Uhler Stink Bug – Chlorochroa uhleri

Uhler Stink Bug: Appearance, Territory, Damage and Life

Latin name: Chlorochroa Uhleri

Appearance: Uhler’s stink bug, Chlorochroa uhleri, belongs to the Pentatomidae family of stink bugs. It can be found in both Central and North America. The body of Uhler’s stink bug is shield-shaped. Green stink bugs (Acrosternum Hilare), which have a red, orange, or yellow outer edge, and Say stink bugs (Chlorochroa Sayi), which are green with a white border, are similar to Uhler’s stink bug (Chlorochroa Uhleri). Uhler’s stink bugs are slightly larger than other species of stink bug. The outer band of Uhler’s stink bugs may also turn a dustier green, almost brown, and the outside band may become practically white.

Hosts Plants: Nectarines, pistachios, and tomatoes, as well as seeds, grain, various fruits and vegetables, ornamental plants, legumes, and tree leaves, are all susceptible to Uhler’s stink bugs.

Territory: Uhler’s stink bug, Chlorochroa uhleri, belongs to the Pentatomidae family of stink bugs. It can be found in both Central and North America.

Damage Caused:  

Stink bugs do not hurt or bite, and they do not cause structural damage to homes. To avoid predators, stink bugs produce foulsmelling compounds. Other compounds are emitted to attract other stink bugs.
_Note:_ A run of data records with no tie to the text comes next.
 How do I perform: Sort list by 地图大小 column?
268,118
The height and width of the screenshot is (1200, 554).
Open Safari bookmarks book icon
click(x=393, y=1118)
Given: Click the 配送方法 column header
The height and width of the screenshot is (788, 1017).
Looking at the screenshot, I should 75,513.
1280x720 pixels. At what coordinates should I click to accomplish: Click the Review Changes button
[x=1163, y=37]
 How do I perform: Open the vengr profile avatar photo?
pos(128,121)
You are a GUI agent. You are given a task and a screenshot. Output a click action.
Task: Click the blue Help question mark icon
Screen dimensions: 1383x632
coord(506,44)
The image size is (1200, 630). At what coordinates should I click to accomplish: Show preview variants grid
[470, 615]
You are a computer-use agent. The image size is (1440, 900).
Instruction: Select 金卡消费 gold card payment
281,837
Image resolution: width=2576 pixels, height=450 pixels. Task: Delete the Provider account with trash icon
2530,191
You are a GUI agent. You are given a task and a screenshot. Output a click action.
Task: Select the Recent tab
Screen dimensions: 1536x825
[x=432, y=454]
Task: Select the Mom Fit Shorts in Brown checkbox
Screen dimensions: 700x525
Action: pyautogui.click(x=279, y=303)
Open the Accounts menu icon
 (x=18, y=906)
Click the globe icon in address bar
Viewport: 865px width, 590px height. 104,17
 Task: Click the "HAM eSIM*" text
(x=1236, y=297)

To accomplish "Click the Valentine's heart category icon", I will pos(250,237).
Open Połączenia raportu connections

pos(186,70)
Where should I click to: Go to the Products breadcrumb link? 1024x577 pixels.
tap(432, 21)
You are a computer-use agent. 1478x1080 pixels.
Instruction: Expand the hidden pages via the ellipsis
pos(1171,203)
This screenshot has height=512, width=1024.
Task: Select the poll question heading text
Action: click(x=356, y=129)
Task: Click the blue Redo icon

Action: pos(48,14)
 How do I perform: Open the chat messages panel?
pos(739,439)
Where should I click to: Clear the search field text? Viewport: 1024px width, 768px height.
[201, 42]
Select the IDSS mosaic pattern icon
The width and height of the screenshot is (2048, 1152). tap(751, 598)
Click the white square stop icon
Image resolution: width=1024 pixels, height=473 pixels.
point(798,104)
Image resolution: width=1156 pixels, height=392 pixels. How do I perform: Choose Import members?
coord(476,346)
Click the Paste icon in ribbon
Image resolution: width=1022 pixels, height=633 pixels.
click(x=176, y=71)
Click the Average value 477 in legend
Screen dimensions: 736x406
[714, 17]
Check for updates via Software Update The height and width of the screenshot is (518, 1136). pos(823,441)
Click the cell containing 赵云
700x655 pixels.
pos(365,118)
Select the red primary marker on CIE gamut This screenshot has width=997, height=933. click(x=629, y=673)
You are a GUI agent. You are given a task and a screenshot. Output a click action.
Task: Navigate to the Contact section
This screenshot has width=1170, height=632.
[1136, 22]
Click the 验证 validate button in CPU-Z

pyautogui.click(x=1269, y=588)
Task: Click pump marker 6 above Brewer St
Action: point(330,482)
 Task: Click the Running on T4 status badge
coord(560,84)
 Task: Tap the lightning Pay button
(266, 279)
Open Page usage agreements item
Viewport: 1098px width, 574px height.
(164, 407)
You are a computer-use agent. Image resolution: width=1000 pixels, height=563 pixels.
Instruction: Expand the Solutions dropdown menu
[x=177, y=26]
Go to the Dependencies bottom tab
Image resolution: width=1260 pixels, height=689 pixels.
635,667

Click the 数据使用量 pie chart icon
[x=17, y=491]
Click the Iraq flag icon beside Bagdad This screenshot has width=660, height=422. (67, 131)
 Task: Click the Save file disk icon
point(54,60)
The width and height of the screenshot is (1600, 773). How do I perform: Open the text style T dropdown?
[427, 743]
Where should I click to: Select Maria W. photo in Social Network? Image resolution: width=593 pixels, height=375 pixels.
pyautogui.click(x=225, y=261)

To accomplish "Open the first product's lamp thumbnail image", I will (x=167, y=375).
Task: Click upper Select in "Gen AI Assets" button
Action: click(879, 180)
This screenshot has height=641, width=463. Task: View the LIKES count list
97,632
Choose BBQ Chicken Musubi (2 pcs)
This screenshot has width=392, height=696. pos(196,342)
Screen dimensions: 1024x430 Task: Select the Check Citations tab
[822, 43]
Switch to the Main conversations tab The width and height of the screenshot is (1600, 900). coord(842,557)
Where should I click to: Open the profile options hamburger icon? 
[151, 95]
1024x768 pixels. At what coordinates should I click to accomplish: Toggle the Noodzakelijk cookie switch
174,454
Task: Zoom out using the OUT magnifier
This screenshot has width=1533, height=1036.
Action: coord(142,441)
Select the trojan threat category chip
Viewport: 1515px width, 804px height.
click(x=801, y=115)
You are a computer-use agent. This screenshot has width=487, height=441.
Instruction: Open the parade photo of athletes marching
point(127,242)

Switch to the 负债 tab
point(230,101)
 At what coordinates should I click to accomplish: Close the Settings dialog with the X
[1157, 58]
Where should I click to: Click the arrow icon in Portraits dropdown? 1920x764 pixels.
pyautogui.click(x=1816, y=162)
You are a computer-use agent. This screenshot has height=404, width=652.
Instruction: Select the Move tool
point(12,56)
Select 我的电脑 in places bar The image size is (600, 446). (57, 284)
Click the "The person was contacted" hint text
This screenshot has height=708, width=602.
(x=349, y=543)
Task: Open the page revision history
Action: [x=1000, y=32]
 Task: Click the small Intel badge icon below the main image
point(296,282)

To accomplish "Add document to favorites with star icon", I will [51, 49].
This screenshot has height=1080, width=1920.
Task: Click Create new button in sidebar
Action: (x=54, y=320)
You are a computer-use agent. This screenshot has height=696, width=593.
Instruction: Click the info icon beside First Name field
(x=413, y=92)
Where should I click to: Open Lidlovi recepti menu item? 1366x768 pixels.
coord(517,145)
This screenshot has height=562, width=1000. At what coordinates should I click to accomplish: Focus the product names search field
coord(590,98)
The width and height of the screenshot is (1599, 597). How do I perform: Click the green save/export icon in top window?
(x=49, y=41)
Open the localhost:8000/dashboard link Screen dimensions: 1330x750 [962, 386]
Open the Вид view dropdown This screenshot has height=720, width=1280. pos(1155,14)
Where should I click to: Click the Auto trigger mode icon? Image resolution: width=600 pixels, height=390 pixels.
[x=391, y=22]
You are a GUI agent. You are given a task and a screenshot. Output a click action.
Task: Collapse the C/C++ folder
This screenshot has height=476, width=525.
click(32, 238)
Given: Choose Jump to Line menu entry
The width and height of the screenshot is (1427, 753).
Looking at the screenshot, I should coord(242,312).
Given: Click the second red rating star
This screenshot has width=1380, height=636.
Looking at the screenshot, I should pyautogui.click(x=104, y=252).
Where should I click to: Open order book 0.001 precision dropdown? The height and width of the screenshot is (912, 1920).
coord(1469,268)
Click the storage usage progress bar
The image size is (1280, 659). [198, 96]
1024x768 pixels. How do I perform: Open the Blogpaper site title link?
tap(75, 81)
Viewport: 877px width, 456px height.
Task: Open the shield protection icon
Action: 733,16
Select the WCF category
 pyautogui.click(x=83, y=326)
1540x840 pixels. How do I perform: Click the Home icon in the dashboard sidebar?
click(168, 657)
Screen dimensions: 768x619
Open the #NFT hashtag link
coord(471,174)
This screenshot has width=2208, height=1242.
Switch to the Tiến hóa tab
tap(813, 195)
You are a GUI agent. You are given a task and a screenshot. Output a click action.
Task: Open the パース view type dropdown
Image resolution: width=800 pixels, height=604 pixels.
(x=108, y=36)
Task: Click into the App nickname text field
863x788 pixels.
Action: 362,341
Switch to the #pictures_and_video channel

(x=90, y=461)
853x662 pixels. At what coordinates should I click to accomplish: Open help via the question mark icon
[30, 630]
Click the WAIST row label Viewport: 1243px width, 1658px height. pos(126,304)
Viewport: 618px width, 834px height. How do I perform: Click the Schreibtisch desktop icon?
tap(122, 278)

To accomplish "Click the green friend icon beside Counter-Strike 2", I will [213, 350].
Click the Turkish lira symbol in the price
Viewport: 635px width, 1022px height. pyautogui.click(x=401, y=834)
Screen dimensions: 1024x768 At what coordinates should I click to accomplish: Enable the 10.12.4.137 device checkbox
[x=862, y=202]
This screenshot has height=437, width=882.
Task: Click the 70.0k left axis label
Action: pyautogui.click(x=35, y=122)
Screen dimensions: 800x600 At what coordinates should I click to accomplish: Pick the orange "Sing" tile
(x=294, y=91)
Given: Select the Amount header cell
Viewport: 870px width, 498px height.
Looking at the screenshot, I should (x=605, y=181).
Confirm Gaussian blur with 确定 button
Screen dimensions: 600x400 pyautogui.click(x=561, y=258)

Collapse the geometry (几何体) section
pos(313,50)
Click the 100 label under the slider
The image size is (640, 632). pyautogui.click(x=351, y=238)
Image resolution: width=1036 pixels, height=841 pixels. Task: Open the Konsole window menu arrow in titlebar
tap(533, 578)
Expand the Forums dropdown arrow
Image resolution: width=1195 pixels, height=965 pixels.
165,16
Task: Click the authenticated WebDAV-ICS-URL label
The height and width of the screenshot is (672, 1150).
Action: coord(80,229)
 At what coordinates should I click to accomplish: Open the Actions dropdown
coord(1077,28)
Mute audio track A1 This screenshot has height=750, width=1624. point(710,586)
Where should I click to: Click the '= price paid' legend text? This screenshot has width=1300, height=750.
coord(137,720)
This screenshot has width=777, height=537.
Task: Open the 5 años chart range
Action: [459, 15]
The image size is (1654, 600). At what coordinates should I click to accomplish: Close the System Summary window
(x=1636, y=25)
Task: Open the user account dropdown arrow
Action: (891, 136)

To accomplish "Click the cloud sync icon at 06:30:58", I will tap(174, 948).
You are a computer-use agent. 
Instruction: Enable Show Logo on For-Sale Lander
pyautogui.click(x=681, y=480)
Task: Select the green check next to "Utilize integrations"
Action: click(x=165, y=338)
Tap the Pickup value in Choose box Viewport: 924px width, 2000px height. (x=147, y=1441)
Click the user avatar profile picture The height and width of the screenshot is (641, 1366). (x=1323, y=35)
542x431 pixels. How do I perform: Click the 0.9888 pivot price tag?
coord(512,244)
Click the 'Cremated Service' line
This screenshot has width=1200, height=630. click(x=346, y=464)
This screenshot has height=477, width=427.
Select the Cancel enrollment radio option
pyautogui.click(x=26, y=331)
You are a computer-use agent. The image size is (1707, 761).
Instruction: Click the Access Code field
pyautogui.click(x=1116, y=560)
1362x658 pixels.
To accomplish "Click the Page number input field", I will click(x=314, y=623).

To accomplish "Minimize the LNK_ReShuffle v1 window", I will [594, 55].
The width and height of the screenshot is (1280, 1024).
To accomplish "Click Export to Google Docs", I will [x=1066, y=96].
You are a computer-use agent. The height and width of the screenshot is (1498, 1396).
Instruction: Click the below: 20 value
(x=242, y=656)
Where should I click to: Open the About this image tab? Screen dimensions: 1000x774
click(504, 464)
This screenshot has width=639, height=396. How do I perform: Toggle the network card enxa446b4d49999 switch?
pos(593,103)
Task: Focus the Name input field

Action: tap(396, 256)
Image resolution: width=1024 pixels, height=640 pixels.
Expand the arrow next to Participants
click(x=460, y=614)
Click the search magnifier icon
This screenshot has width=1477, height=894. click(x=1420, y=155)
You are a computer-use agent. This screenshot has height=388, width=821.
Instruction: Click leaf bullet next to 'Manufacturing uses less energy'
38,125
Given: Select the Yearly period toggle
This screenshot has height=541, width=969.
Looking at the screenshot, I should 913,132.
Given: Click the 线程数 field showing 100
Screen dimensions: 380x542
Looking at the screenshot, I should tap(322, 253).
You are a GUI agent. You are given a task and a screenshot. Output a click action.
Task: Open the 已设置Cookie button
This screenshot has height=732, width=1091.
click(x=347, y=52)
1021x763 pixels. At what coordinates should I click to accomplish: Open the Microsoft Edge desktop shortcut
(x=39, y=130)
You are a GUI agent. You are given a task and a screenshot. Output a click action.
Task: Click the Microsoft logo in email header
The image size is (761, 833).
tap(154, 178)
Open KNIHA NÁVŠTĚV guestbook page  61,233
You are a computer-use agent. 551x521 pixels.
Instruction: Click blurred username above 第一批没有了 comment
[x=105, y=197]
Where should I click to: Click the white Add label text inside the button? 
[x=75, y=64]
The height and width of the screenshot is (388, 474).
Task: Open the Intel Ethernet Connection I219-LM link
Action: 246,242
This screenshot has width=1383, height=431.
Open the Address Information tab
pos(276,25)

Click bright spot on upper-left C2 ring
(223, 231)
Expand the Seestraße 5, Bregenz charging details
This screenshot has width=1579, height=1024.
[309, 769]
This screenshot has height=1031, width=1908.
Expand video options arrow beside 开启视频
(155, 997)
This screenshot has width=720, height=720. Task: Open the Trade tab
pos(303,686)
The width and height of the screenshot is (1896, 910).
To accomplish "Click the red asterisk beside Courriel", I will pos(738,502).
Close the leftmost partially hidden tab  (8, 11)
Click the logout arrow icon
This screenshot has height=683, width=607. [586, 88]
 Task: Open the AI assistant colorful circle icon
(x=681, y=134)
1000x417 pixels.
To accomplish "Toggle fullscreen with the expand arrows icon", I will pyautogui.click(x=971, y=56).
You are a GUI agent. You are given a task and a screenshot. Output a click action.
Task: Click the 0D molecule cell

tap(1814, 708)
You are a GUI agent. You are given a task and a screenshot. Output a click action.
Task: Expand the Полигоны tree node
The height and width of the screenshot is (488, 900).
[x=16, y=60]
Farmers are concerned about the existence of this stink bug because it feeds on a variety of high-value crops and decorative plants in its juvenile and adult phases. In the mid-Atlantic region, they cause significant economic damage to fruit, vegetable, and field crops. Fruit is eaten by Uhler’s stink bugs by penetrating the surface and swallowing the syrupy delicious fluid. Those feeding areas may appear to be tiny, translucent blue-green dimples at first. When you cut into the fruit, you’ll notice that it’s converted into a greyish white pithy tissue that doesn’t look particularly delicious. These pests can also spread tomato bacterial spot and serve as entrance points for other insects and diseases.

Life Cycle and habits: There are three phases in the stink bug life cycle: egg, nymph, and adult. The nymph stage begins once the eggs hatch. These juvenile nymphs are the same color and shape as adult nymphs, but they are much smaller. Molting is the term for this procedure. Stink bug nymphs can molt up to five times before reaching adulthood.

The life cycles of the various stink bug species are all very similar. As adults, they spend the winter under leaves and rubbish, in plant crowns, and in clumps of grass on the orchard floor. Outside the orchard, they can be found on the crowns of plants like blackberry or in other protective areas like box stacks and buildings. Adults travel out of the orchard to suitable host plants after mating if suitable host plants are not present in the orchard. At this moment, the majority of the species are found on weeds and ground cover plants, however the green stink bug may go into trees.

Adults have 0.5-inch-long shield-shaped bodies that are brown or green with red, pink, or yellow patterns. On the leaves of broadleaf plants, barrel-shaped eggs are placed in clusters of approximately 14. When the eggs are originally laid, they are pearly white, then turn cream or pinkish soon before hatching. A row of spines encircles the top of the eggs in stink bugs, while concentric black rings encircle the tops of the eggs in other species. Early nymph stages lack wings and feature a variety of markings and patterns, but their morphology is similar to that of adults. In the fourth and fifth instars, nymphs grow large wing pads.

Adults may migrate to trees in early June to lay their eggs on the foliage. Adults from this generation eat developing fruit as well. Adults of the second generation appear in late July and early August, causing severe damage to unharvested fruit. Adults of the second-generation forage until the arrival of cooler weather, when they return to safe areas or overwintering hosts.

Female stink bugs frequently guard their eggs, which are barrel-shaped and placed in groupings known as clutches. Courtship rituals, as well as the desire to locate a warm place to overwinter, may lure these bugs out into the open.